__Material provided__:
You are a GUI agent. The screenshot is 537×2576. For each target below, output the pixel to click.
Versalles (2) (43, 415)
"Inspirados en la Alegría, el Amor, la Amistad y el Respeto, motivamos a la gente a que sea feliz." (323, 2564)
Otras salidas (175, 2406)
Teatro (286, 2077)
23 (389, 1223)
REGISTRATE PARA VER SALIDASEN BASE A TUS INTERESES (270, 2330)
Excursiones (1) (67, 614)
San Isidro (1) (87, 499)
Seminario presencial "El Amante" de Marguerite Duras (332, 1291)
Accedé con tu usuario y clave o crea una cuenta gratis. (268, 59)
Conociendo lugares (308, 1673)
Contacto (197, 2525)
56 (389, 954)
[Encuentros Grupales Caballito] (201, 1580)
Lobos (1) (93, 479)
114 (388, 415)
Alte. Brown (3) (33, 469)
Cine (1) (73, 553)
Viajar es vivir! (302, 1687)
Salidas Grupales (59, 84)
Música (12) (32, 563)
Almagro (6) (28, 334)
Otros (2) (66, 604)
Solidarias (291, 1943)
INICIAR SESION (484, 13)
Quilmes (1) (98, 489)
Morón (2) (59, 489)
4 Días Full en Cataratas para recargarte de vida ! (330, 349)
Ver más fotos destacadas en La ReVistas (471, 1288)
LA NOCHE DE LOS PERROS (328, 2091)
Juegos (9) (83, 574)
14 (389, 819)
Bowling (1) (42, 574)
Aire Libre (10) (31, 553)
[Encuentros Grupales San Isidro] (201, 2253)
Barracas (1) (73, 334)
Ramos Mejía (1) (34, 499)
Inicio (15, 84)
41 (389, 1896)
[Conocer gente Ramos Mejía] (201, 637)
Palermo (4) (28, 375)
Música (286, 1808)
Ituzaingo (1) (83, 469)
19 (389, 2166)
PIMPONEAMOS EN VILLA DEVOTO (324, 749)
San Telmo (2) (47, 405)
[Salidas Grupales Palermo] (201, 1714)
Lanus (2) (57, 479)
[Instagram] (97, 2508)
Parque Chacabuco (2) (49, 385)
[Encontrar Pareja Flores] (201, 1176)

__Aim of the exercise__:
Output exactly the lines from the one with "Barracas (1) (73, 334)" through the final line of the listing above.

__Completed task__:
Barracas (1) (73, 334)
Ramos Mejía (1) (34, 499)
Inicio (15, 84)
41 (389, 1896)
[Conocer gente Ramos Mejía] (201, 637)
Palermo (4) (28, 375)
Música (286, 1808)
Ituzaingo (1) (83, 469)
19 (389, 2166)
PIMPONEAMOS EN VILLA DEVOTO (324, 749)
San Telmo (2) (47, 405)
[Salidas Grupales Palermo] (201, 1714)
Lanus (2) (57, 479)
[Instagram] (97, 2508)
Parque Chacabuco (2) (49, 385)
[Encontrar Pareja Flores] (201, 1176)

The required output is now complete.